By Bob Hostetleron November 22, 2017
Share
Tweet
32

Recently I spent a few hours visiting a relative in rehab, and the television was tuned to an episode of the television series, My 600-lb Life. This is why I like to control the TV remote at all times.

The episode focused on a fairly young mother of two children who weighed nearly six hundred pounds and was hoping to engage a surgeon for weight-reduction surgery. Her first several consultations with the doctor didn’t go well, in her view, because he prescribed a low-calorie diet and insisted that she change her eating habits and lose thirty pounds in a month before he would approve her for surgery; otherwise, he explained, she would almost certainly continue to gain weight even after the surgery. This seemed unreasonable to her, but she managed to lose eleven pounds in the first month. When the doctor sent her home with the same instructions—lose thirty pounds in a month—she became discouraged and went off the program. The episode continued, however, and nearly two years after her initial consultation, she managed to more carefully follow the doctor’s orders, and he agreed to perform the surgery.

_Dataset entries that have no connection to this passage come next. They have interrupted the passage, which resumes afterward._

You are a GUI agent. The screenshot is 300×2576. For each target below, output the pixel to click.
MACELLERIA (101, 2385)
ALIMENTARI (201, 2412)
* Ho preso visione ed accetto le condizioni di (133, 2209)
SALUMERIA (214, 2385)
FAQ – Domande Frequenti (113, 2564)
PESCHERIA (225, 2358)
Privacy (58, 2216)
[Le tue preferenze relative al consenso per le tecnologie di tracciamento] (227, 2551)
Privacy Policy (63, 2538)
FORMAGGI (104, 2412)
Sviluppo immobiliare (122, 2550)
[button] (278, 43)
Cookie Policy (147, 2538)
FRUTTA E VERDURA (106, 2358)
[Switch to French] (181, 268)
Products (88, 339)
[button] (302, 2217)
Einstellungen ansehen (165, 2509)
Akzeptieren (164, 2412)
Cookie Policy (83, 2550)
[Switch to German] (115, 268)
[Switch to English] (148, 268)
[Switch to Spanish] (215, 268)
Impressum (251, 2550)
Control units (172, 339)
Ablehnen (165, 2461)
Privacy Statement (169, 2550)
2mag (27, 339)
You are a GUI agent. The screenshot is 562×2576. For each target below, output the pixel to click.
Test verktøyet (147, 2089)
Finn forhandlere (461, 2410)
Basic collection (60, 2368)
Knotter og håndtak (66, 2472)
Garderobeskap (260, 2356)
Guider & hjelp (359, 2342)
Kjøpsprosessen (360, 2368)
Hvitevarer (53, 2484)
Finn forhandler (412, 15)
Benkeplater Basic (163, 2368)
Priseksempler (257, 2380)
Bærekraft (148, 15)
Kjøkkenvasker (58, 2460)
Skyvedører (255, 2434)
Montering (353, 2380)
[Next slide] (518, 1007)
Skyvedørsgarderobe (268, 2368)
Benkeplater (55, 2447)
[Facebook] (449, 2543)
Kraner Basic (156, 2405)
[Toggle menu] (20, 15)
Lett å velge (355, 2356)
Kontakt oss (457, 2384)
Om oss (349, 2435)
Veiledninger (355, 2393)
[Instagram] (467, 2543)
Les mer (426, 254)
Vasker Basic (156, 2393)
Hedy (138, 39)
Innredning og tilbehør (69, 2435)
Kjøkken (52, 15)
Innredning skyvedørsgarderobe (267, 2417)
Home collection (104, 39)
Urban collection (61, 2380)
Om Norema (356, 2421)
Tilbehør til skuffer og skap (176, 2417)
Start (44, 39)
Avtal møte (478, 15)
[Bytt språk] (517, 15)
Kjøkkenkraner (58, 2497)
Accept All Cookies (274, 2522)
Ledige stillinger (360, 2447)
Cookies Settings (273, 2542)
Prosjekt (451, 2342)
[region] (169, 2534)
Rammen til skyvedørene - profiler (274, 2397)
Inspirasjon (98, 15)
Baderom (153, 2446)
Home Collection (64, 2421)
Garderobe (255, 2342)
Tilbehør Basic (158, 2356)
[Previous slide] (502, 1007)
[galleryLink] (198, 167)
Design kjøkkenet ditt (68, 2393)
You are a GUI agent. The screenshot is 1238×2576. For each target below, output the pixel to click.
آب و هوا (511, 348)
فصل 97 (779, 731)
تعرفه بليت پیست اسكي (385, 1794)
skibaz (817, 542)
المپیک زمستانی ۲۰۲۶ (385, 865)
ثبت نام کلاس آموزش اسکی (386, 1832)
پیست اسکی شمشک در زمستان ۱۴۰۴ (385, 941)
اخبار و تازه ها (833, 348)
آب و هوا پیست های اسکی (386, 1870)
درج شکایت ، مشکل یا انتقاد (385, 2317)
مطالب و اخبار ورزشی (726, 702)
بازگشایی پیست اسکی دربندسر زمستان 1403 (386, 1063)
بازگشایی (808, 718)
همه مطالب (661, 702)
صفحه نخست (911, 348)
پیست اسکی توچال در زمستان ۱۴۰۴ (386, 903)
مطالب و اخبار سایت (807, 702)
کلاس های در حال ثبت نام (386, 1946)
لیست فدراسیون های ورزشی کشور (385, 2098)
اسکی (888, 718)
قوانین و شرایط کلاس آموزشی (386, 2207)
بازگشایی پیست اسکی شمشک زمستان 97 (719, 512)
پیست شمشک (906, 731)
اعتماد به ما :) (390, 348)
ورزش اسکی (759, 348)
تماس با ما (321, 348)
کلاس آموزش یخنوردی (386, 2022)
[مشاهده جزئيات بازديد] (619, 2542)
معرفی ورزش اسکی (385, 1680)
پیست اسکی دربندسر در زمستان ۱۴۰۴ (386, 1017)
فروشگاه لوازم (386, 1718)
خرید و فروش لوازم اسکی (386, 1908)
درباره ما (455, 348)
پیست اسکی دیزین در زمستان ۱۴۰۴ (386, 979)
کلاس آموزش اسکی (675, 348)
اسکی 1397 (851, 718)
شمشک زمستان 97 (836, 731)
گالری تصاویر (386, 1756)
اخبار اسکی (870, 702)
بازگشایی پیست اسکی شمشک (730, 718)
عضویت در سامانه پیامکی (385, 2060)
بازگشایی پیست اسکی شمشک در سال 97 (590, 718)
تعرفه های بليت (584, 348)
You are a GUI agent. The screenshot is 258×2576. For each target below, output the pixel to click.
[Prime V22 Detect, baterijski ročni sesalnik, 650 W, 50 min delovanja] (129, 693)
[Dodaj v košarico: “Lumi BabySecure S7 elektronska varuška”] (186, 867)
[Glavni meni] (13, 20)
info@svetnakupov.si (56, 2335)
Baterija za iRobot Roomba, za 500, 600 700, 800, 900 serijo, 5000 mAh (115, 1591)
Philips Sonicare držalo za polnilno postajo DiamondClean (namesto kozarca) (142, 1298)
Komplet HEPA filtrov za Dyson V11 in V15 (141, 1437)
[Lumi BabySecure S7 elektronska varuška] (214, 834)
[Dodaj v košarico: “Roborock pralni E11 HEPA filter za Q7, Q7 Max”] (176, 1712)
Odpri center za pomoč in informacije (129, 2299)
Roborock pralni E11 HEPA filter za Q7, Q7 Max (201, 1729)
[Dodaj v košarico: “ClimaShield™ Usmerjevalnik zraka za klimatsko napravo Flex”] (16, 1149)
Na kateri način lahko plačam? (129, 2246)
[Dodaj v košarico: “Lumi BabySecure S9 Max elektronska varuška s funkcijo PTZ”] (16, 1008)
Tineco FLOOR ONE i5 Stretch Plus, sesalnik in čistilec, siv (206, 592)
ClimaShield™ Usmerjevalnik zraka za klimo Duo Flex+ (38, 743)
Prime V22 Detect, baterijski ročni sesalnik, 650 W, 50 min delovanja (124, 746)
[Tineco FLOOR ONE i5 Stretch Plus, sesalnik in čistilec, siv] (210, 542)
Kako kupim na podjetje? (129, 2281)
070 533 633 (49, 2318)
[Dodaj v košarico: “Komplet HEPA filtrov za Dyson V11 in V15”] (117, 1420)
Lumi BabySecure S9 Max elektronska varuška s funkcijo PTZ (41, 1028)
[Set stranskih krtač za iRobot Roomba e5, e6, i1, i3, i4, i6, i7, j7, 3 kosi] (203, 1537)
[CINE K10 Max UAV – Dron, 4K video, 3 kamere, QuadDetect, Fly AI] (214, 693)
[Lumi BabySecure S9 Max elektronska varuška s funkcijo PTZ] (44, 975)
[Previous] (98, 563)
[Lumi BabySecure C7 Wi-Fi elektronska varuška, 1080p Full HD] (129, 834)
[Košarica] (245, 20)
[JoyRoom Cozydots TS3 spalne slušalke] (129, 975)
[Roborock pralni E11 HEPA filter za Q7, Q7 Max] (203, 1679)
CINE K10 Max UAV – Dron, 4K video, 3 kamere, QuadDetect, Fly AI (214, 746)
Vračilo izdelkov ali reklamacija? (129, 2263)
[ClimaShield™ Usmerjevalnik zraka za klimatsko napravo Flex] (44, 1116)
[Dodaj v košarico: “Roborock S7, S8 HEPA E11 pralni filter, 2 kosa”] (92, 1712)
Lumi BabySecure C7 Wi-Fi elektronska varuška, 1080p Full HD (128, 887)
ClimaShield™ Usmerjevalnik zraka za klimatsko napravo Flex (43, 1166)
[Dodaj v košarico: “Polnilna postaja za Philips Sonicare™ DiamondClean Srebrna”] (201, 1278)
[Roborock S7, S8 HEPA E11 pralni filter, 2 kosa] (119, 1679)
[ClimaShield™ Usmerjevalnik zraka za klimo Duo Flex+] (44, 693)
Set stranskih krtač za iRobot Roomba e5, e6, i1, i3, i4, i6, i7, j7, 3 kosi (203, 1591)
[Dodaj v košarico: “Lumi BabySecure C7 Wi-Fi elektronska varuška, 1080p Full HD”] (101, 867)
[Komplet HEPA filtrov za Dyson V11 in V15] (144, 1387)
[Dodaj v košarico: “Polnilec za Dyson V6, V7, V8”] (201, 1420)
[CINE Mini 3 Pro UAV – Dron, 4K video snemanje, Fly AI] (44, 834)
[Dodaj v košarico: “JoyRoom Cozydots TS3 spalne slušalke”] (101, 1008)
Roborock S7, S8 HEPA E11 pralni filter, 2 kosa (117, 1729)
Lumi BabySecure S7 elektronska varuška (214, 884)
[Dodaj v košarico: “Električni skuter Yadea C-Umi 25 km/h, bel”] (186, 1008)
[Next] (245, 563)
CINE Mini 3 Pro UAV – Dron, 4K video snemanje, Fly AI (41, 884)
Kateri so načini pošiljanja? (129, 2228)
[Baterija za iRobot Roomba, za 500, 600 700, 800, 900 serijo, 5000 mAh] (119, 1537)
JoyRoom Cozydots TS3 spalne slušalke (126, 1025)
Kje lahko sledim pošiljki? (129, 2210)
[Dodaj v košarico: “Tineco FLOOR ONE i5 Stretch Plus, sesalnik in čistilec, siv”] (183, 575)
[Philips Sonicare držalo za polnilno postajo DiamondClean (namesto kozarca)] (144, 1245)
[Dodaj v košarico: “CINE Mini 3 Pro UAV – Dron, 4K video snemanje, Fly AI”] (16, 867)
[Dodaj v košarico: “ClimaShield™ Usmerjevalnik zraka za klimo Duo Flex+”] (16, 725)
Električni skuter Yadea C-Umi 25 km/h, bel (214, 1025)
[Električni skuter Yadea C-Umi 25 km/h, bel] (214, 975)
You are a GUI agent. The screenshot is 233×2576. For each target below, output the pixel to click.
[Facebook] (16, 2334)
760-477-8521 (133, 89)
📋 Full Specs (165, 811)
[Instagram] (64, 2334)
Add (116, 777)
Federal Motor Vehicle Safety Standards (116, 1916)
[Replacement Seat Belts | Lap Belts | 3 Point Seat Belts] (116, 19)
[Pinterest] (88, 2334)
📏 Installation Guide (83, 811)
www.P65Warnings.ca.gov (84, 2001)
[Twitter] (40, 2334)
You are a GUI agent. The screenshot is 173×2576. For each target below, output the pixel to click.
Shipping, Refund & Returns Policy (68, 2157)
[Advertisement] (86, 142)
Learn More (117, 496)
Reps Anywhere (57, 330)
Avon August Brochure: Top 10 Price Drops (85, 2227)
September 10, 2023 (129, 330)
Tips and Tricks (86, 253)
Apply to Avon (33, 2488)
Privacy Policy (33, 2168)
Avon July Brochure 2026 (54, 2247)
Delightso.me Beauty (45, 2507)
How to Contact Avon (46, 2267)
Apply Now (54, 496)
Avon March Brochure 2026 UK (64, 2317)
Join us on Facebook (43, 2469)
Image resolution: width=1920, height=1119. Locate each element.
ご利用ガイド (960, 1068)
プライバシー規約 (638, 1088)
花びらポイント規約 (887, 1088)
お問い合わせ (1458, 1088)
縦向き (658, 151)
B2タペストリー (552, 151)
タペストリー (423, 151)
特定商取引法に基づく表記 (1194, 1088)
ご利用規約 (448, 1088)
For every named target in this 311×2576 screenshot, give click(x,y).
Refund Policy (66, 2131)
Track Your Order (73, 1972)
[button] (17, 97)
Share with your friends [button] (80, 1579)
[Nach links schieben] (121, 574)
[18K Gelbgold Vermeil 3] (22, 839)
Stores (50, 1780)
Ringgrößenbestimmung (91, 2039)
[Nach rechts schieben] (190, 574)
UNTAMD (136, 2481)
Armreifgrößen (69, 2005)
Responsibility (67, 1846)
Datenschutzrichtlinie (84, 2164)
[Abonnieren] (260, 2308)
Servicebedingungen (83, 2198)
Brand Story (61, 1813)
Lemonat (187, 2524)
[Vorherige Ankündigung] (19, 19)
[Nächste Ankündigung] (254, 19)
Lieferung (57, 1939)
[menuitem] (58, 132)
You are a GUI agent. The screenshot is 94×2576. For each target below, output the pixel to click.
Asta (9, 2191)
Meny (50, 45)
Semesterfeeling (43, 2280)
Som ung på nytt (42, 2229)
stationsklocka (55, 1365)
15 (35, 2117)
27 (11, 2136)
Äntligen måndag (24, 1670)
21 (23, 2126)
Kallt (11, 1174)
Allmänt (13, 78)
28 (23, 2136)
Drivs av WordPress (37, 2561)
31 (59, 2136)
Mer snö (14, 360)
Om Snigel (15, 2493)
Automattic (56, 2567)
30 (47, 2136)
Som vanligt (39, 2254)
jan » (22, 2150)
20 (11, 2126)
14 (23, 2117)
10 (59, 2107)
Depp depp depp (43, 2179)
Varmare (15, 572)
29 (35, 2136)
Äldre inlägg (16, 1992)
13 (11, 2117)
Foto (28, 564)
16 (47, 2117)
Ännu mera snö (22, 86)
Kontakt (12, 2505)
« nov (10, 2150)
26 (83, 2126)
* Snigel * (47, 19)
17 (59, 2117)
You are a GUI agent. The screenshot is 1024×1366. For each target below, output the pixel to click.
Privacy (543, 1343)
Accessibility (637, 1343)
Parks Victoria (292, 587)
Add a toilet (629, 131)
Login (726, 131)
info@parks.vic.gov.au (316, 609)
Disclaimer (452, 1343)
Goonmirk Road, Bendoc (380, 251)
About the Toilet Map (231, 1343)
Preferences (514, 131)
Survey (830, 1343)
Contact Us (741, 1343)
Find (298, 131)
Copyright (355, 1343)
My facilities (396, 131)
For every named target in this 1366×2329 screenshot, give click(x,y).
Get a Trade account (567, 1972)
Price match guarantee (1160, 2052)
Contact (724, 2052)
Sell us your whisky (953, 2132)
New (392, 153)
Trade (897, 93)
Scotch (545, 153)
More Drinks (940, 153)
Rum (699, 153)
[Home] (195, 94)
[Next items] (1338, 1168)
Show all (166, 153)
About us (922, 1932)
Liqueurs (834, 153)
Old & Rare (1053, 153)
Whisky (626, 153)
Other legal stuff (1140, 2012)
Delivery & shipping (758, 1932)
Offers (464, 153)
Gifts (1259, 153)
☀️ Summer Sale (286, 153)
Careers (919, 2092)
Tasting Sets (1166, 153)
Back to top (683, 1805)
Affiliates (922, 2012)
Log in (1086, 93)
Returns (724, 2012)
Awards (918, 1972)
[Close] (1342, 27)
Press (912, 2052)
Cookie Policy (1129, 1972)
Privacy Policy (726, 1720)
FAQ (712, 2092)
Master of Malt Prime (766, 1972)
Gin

I’ve had my own struggles with weight and diet and donuts, so I can sympathize a little with that woman. However, it was still amazing to me that she couldn’t understand that surgery wasn’t “the be-all and the end-all” (to quote Shakespeare’s Macbeth), but that new eating habits were also part of the picture. She couldn’t quite reconcile herself to the fact that she would not be able to return, post-surgery, to a diet of fast food, ice cream, and pizza. If she had grasped that reality, she might have been able to reason, “Since my eating has to change post-surgery, why is it unfair to be asked to change pre-surgery?”

Her struggle seems to me to be somewhat analogous to those of us who write for publication—especially when we seek to be represented by an agent. Bear with me.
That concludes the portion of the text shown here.